**GOAL OF THE EXERCISE**
Of all the lines in the records below, copy only those that contain the string "page".

*** RECORDS SHOWN Section Begins ***

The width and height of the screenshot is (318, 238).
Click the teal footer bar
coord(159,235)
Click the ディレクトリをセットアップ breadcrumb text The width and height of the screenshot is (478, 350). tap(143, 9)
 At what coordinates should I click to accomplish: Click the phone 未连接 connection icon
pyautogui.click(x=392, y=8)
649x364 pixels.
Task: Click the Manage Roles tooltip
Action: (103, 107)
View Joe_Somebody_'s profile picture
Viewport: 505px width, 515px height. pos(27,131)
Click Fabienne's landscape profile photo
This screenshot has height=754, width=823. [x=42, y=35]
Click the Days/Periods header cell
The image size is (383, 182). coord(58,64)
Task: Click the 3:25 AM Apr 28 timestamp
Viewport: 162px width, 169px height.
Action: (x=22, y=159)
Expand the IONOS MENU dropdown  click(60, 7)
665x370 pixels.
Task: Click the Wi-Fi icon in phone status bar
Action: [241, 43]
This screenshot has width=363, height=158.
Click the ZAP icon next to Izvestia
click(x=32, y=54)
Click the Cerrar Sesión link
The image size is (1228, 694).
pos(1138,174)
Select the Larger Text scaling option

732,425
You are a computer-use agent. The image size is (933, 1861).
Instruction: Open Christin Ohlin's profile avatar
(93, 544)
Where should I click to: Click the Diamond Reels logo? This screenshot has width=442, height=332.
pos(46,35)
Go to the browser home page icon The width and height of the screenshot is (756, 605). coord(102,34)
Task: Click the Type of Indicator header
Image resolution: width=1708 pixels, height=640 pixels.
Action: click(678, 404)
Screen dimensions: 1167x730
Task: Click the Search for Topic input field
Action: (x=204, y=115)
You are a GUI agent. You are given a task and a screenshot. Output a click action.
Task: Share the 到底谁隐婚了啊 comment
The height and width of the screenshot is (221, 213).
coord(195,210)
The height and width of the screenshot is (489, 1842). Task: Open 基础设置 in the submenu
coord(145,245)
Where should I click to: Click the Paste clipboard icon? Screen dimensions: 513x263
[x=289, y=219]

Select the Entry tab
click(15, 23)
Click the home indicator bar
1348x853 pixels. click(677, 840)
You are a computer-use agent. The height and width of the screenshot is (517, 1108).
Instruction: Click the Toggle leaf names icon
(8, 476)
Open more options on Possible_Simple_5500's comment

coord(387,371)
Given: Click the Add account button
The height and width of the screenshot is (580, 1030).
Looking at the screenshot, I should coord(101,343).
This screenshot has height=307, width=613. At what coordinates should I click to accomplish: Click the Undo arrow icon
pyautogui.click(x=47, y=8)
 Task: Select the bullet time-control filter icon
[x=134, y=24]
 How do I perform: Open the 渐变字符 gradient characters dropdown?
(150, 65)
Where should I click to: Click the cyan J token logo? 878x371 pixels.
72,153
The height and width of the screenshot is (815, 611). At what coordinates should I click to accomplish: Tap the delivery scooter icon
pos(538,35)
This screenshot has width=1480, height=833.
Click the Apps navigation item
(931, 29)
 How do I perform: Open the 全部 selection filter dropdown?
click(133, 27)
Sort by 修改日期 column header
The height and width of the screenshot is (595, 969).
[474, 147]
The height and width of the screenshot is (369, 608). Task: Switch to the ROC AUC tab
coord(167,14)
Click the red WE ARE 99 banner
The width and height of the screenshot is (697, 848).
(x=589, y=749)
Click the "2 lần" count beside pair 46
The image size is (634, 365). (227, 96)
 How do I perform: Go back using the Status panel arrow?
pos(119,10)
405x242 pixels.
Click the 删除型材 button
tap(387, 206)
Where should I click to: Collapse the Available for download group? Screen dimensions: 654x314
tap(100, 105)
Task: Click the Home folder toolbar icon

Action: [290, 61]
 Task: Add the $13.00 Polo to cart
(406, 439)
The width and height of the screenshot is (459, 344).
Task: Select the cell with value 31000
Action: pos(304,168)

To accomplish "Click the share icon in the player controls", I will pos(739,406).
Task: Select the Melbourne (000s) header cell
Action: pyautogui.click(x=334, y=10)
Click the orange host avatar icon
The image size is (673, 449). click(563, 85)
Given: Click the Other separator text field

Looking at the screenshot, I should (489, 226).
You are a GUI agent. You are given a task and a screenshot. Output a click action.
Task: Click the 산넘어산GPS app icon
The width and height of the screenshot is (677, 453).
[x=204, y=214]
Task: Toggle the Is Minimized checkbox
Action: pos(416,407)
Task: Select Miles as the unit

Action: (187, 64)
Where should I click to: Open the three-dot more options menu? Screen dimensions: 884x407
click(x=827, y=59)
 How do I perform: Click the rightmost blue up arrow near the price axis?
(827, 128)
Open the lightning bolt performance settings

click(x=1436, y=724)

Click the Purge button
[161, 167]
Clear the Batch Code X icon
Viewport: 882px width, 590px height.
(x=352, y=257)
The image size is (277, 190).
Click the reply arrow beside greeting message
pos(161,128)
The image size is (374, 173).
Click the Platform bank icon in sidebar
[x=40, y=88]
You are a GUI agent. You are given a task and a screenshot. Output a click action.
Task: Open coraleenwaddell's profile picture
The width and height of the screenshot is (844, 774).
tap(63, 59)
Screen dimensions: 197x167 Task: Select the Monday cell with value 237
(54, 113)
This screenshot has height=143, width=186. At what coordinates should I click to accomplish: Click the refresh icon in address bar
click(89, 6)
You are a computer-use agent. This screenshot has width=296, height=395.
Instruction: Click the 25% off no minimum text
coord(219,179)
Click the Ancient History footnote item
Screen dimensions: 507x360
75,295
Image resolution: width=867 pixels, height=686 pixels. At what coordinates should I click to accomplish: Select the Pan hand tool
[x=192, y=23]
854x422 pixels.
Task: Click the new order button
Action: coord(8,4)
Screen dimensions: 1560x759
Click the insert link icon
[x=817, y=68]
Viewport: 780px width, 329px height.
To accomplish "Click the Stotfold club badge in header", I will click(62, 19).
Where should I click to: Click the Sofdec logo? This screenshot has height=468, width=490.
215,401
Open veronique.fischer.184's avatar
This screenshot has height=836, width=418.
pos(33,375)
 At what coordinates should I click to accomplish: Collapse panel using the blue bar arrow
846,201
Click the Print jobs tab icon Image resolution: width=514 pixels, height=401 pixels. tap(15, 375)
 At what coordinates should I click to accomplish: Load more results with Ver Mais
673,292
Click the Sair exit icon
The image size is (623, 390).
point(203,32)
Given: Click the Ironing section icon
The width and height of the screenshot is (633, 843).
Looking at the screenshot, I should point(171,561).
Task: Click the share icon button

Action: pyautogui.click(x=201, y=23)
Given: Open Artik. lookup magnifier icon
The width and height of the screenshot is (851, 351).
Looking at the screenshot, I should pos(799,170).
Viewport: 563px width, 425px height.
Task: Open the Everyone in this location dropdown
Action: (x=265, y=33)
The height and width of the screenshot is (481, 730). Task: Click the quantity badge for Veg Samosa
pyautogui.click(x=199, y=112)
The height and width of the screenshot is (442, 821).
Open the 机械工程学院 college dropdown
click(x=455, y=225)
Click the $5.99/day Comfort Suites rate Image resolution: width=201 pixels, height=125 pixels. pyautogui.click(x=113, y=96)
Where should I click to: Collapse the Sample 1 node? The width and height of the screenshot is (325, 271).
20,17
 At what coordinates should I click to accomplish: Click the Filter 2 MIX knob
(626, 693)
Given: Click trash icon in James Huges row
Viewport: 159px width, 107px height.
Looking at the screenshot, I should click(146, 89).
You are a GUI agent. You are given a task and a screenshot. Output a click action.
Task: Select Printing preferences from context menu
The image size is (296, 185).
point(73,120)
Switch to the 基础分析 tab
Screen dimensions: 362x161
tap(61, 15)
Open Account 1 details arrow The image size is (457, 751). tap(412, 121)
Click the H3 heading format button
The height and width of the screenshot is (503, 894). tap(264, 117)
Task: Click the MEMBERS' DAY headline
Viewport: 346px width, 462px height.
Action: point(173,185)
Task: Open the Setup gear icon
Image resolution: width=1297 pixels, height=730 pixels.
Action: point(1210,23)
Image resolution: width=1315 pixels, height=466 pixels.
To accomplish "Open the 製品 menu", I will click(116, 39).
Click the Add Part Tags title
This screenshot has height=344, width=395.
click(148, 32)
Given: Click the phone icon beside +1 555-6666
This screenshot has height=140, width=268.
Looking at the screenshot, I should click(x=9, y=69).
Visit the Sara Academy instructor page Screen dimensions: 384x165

*** RECORDS SHOWN Section Ends ***

**ANSWER SPACE**
Go to the browser home page icon The width and height of the screenshot is (756, 605). coord(102,34)
Visit the Sara Academy instructor page Screen dimensions: 384x165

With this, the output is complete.